Смеющиеся глаза - Страница 2
Это и была Фурмановка. Перепелкин советовал мне заночевать у начальника станции, но время было уже позднее, и я не решился беспокоить людей. Конечно, можно было бы зайти в станционное помещение, но я опасался, что на рассвете буду разбужен бесцеремонным шарканьем метлы и ворчаньем уборщицы, не привыкшей к транзитным пассажирам.
Ночь была темная, безветренная. Я свернул к лесу и довольно быстро наткнулся на невысокий стожок сена. Это меня обрадовало. Наскоро перекусив и с удовольствием выпив тепловатой воды из фляги, к которой по армейской традиции почти не прикасался в пути, я устроился на ночлег. Сено было свежее, мягкое.
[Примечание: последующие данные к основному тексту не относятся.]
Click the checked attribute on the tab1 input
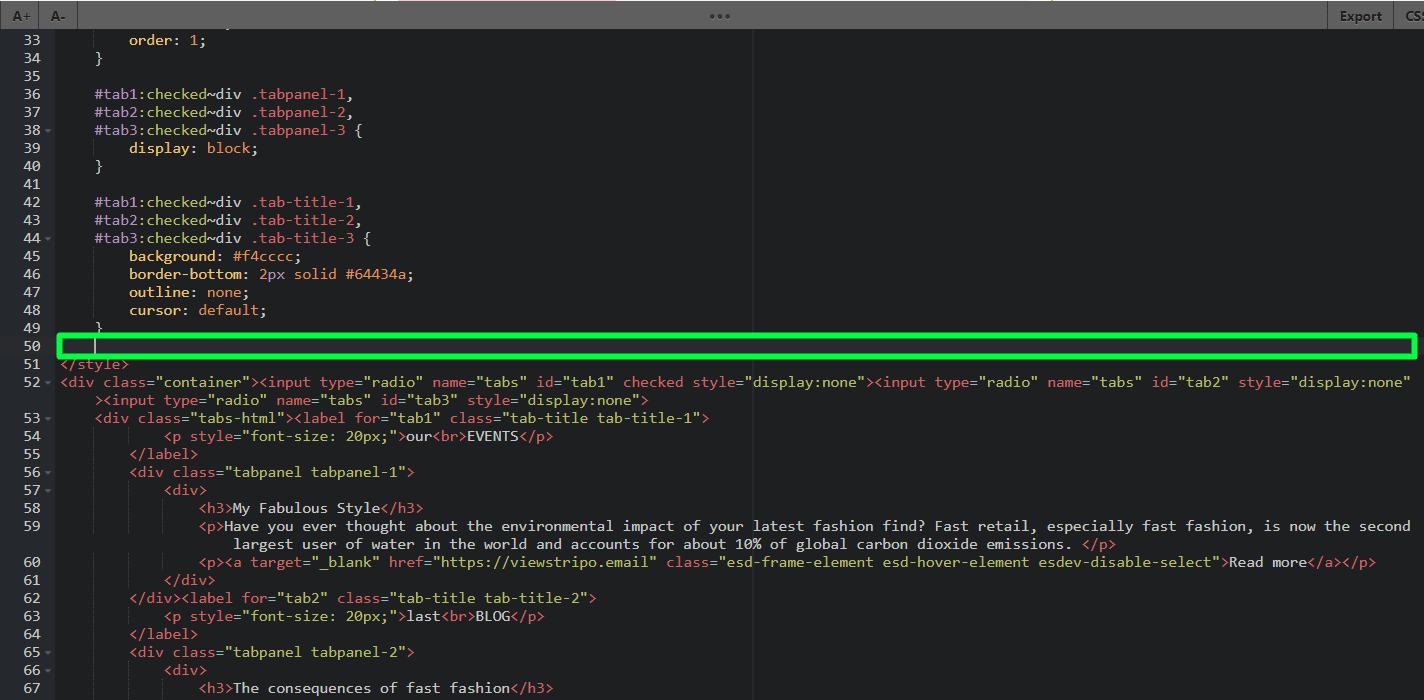Viewport: 1424px width, 700px height. coord(653,381)
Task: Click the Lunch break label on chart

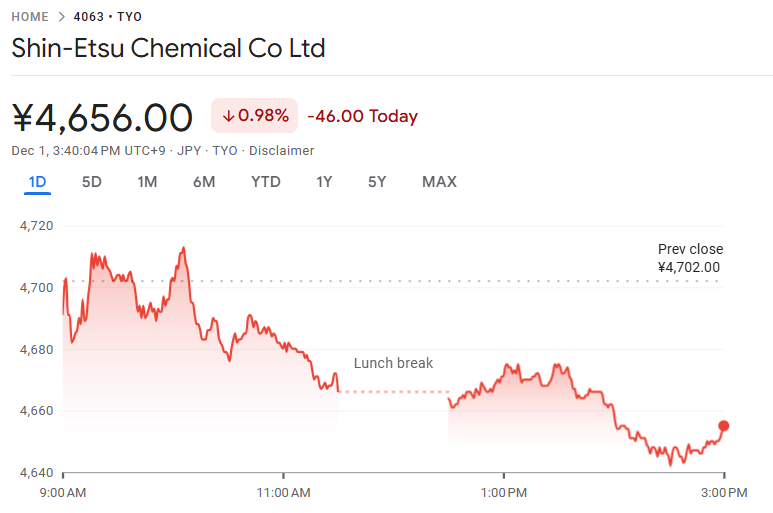Action: [394, 363]
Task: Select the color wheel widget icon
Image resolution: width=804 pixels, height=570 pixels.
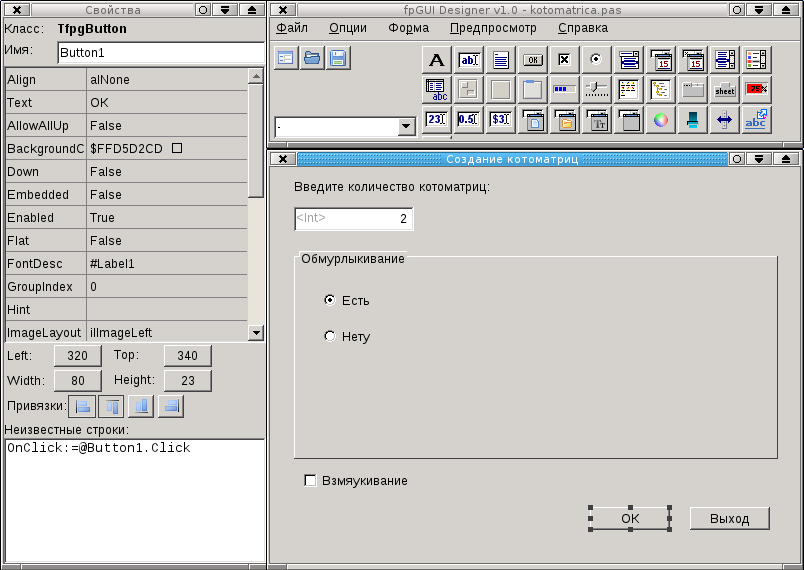Action: [660, 120]
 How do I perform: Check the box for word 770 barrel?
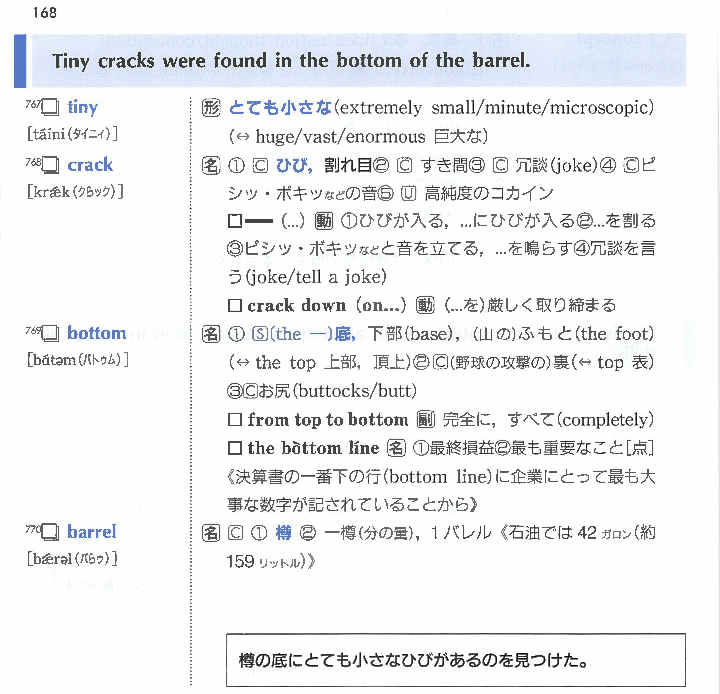[x=50, y=533]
Пахло ромашкой. Я забрался в стожок. Натруженные ноги ныли, но когда я снял сапоги, мне сразу же стало легче. Сон скрутил меня быстро.
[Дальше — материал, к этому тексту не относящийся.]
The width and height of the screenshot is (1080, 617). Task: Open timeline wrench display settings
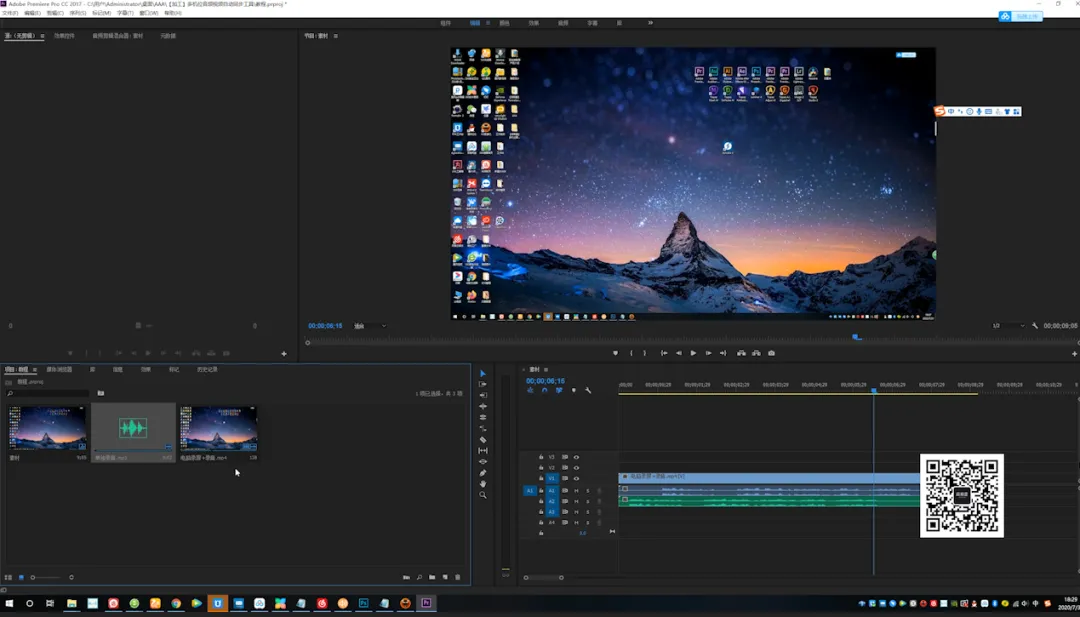[588, 390]
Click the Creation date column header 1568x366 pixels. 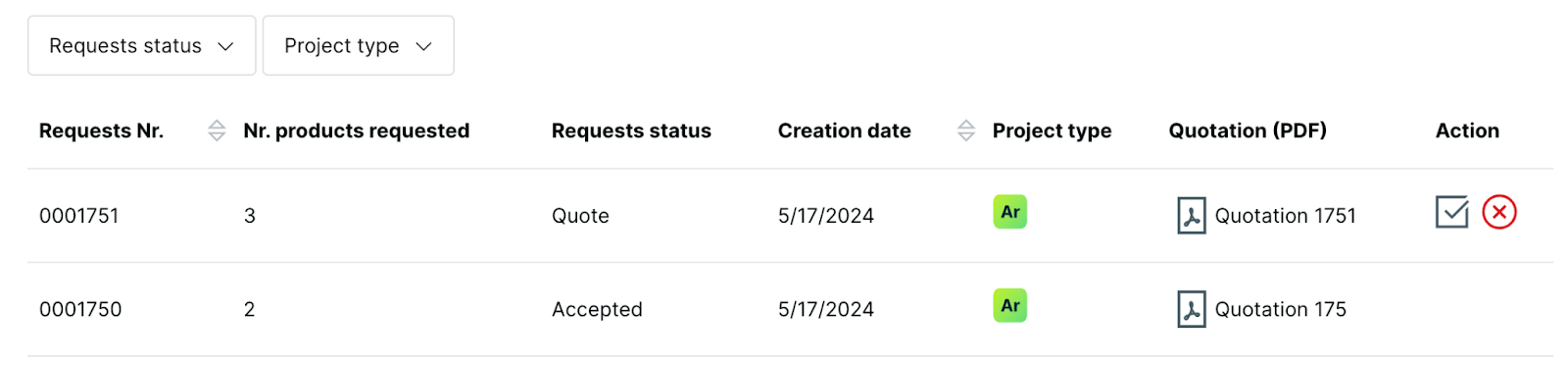[x=845, y=131]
Не знаю, сколько бы я проспал в своем уютном логове, если бы меня не разбудил протяжный паровозный гудок. Я вздрогнул, открыл глаза и вылез из стожка.
Рассветало. Паровозный гудок все еще не утих. Сосны спросонья передавали друг дружке эхо гудка, и звук его как бы заново рождался в просыпающемся лесу.
Можно было вздремнуть еще, но мне не терпелось скорее попасть на заставу. Я поднялся, умылся холодной росой, которую собрал с широкого листа лопуха, и поспешил к станции.
Едва затихло эхо гудка, как из-за поворота показался паровоз. Чудилось, будто он выскочил прямо из гущи деревьев и вместе с собой привез солнце, появившееся над кромкой леса. Чистым румянцем вспыхнули верхушки сосен. Хвоя, словно умытая холодной ключевой водой, ярко зазеленела. Где-то совсем рядом со мной и там, дальше, в глубине леса, засвистели и защелкали невидимые птицы, начав утреннюю перекличку.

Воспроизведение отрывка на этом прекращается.